The pay gap has persisted for generations, despite the fact that African Americans have dramatically reduced the education gap. Liberal ideologues have long argued that differences in wealth and income are driven by educational differences. But that excuse for racism evaporates in the face of the facts: “While African Americans lag behind whites in educational attainment, that disparity has narrowed substantially over the last 40 years. Still, the wage gap hasn’t budged.”


The seemingly intractable wage gap of 20% for all Black workers when compared to their white counterparts has a name. It is “structural racism.” “Racism,” because it damages its victims profoundly and with long-term consequences. “Structural,” because it super-exploits Black workers, enabling a pattern justifying lower wages for all workers and to the benefit of capitalist enterprises. 


It might be asking too much for a white “progressive” like Robin DiAngelo to bring these facts before the audience that allegedly brings her three-quarters of a million dollars a year in lecture fees. Evidence of decades of cheating Blacks of fair compensation surely deserves as much attention as regretted words over a dinner at a nice restaurant in a nice neighborhood.


Perhaps DiAngelo also overlooked the life expectancy numbers that came out in the wake of the pandemic from both the CDC and The BMJ (associated with the British Medical Association). Not surprisingly, US citizens, in general, lost more life expectancy from our failing, for-profit health care system than did our counterpart countries with national or single-payer systems (“8.5 times the average decrease in 16 comparable countries..”).

Listed entries:
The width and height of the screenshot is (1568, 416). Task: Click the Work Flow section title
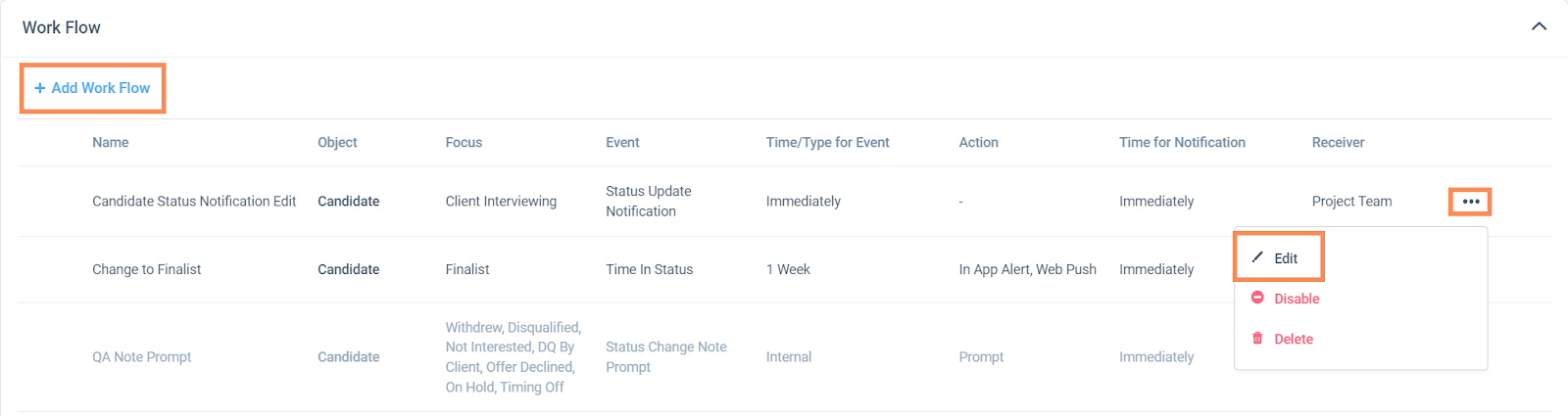(x=62, y=27)
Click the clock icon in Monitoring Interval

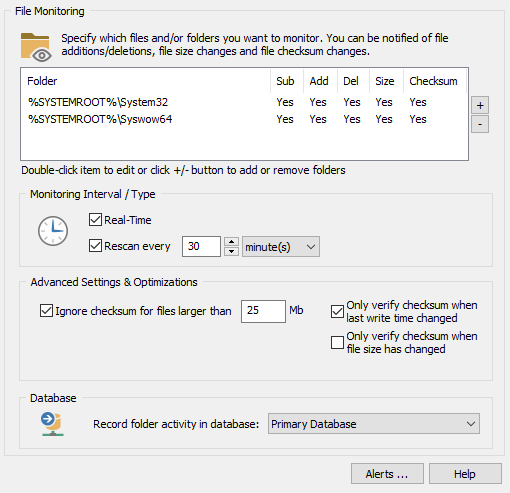[x=53, y=231]
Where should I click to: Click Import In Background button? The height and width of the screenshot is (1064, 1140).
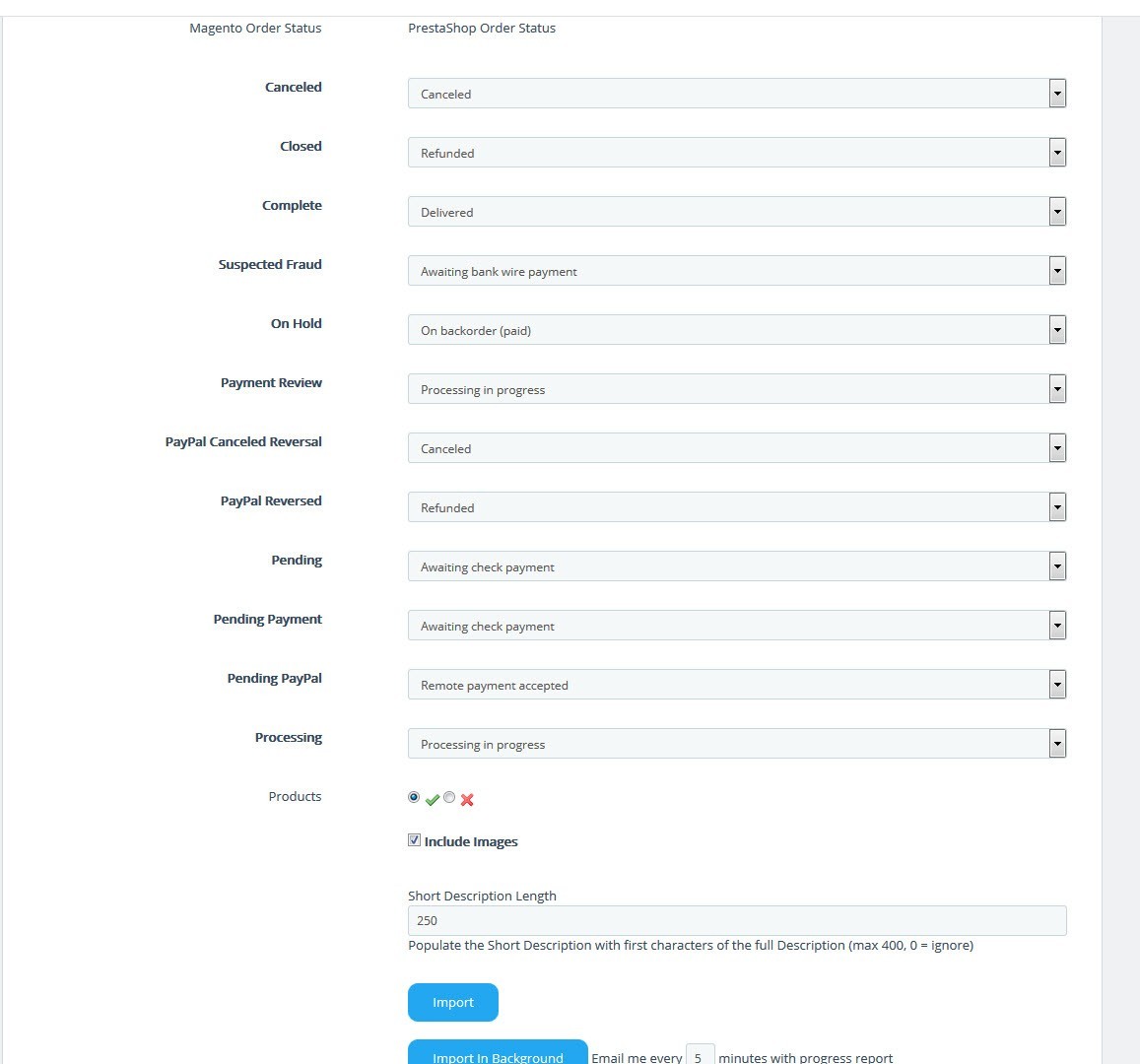[x=498, y=1054]
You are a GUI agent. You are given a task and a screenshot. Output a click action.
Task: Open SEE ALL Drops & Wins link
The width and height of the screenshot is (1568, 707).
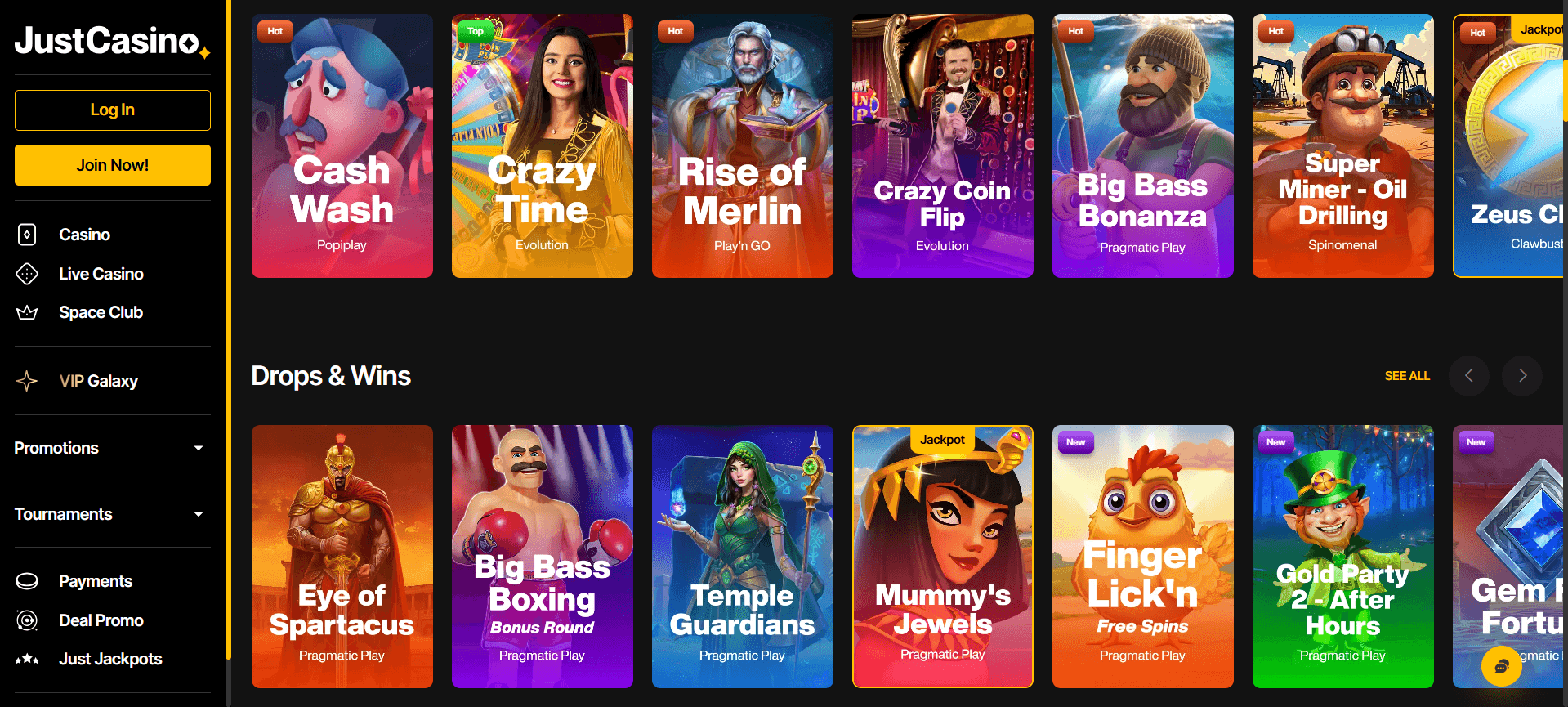point(1407,376)
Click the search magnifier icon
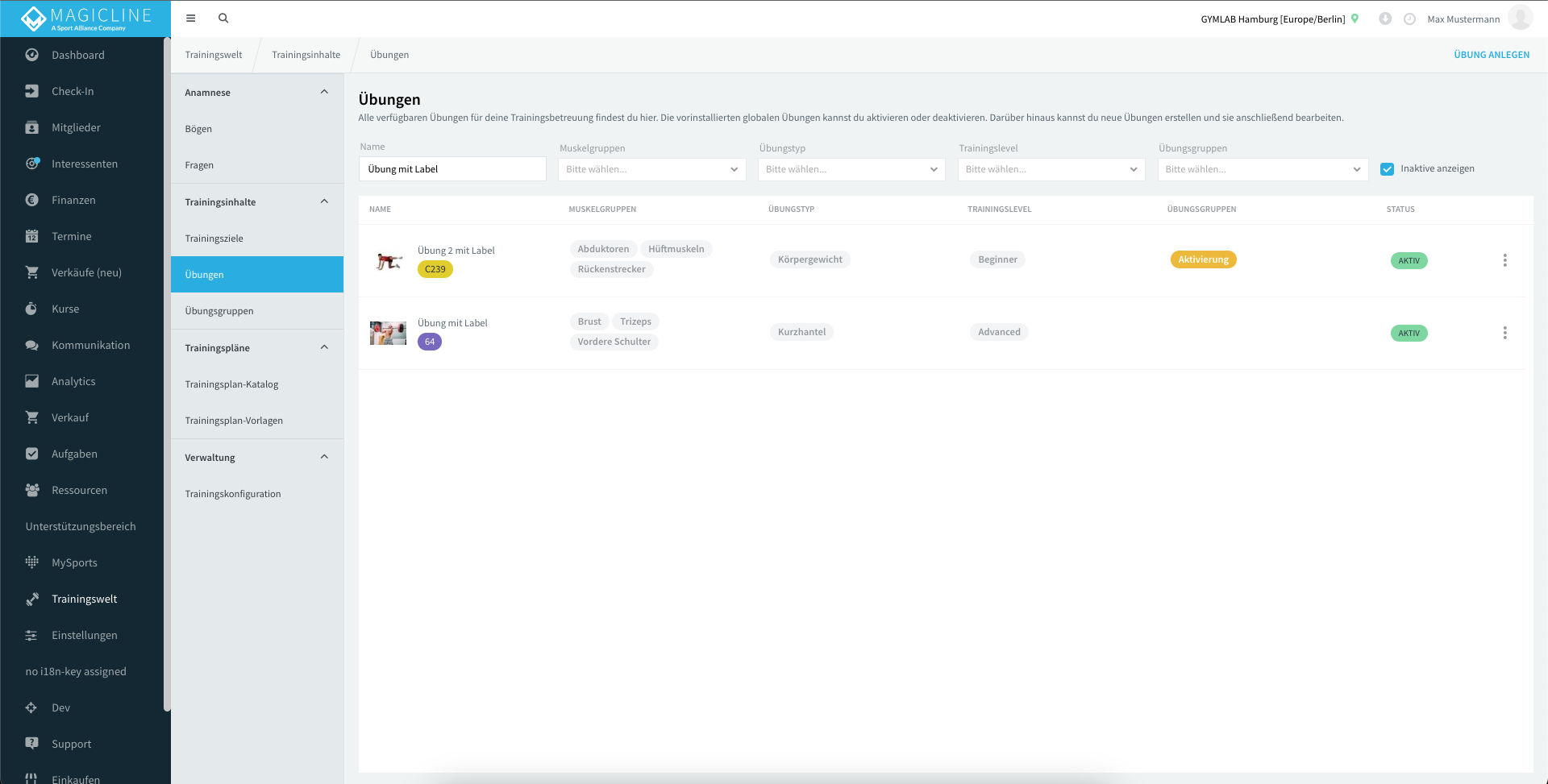The height and width of the screenshot is (784, 1548). 223,19
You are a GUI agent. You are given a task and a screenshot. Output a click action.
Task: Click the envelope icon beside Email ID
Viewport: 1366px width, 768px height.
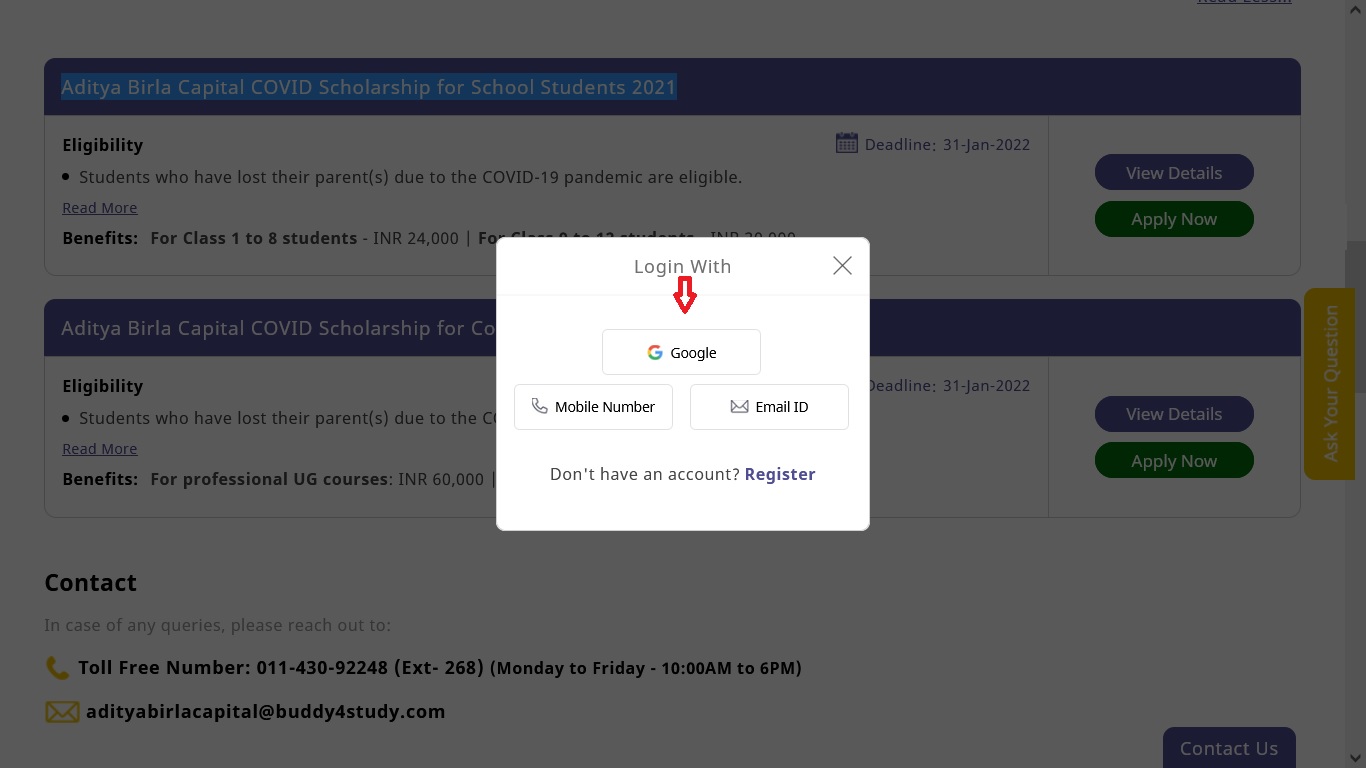click(x=739, y=407)
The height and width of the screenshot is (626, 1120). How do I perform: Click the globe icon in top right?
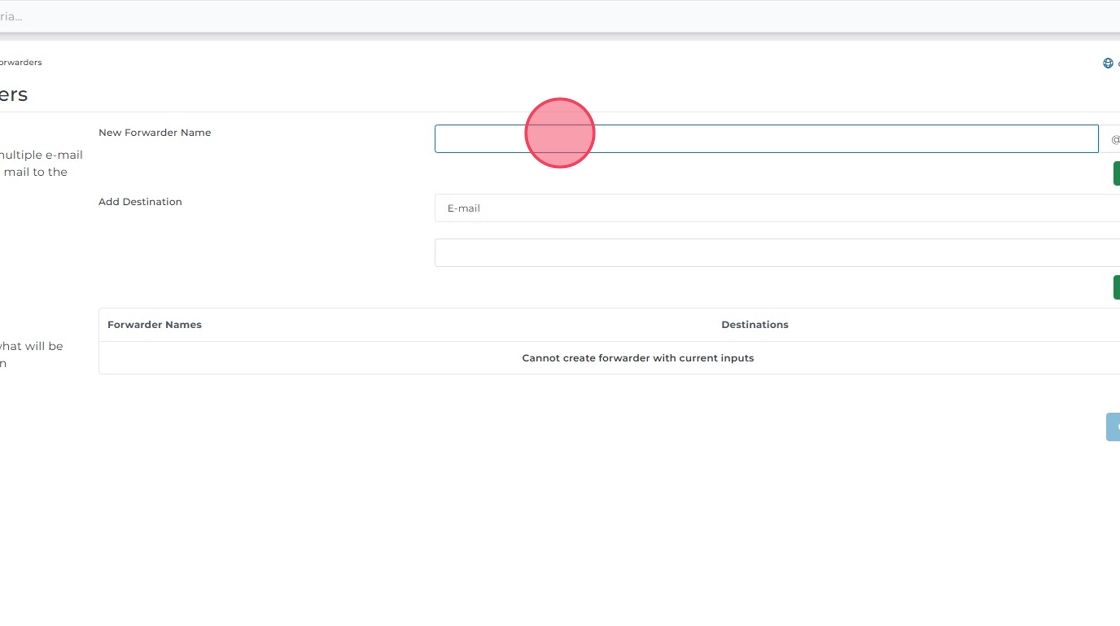pos(1108,63)
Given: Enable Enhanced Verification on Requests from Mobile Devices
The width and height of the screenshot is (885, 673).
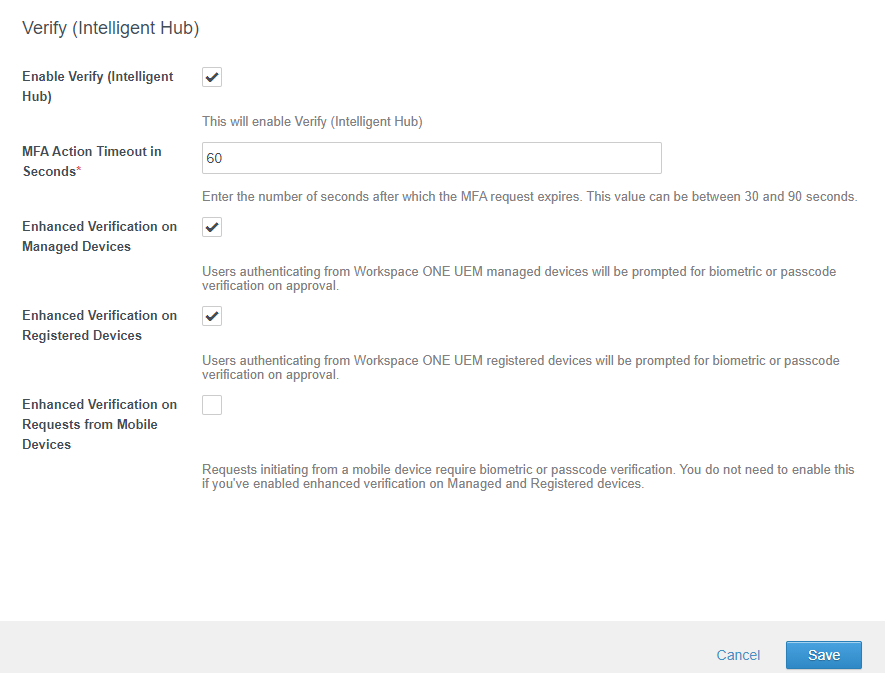Looking at the screenshot, I should click(212, 405).
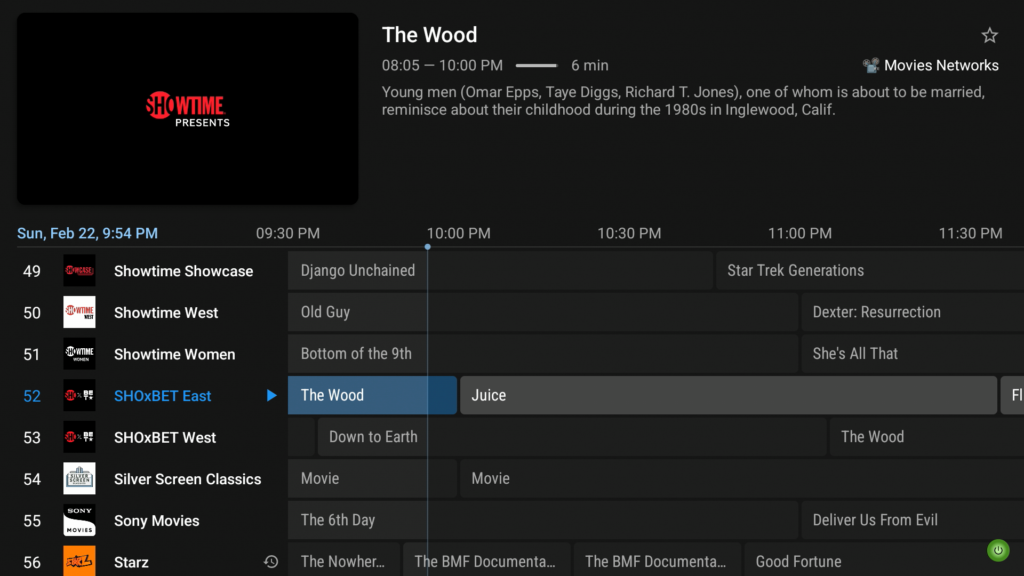Click the Showtime Presents video preview
This screenshot has width=1024, height=576.
pos(188,109)
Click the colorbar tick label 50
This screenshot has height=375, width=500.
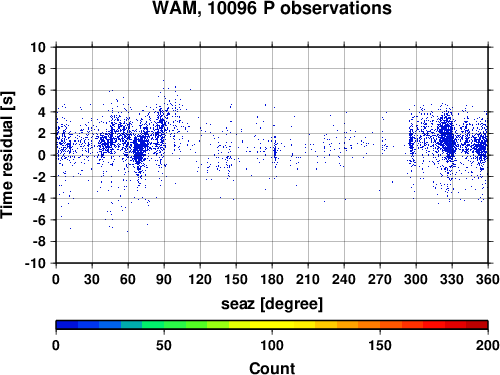pos(164,345)
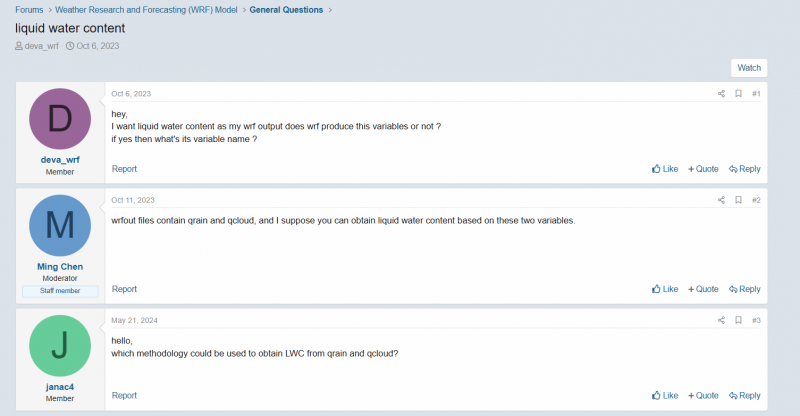Click share icon on post #1
This screenshot has width=800, height=416.
721,94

Task requirements: Can you retype everything in the passage on the racial wage gap from "The pay gap" down to "of capitalist enterprises."?

Result for this task:
The pay gap has persisted for generations, despite the fact that African Americans have dramatically reduced the education gap. Liberal ideologues have long argued that differences in wealth and income are driven by educational differences. But that excuse for racism evaporates in the face of the facts: “While African Americans lag behind whites in educational attainment, that disparity has narrowed substantially over the last 40 years. Still, the wage gap hasn’t budged.”


The seemingly intractable wage gap of 20% for all Black workers when compared to their white counterparts has a name. It is “structural racism.” “Racism,” because it damages its victims profoundly and with long-term consequences. “Structural,” because it super-exploits Black workers, enabling a pattern justifying lower wages for all workers and to the benefit of capitalist enterprises.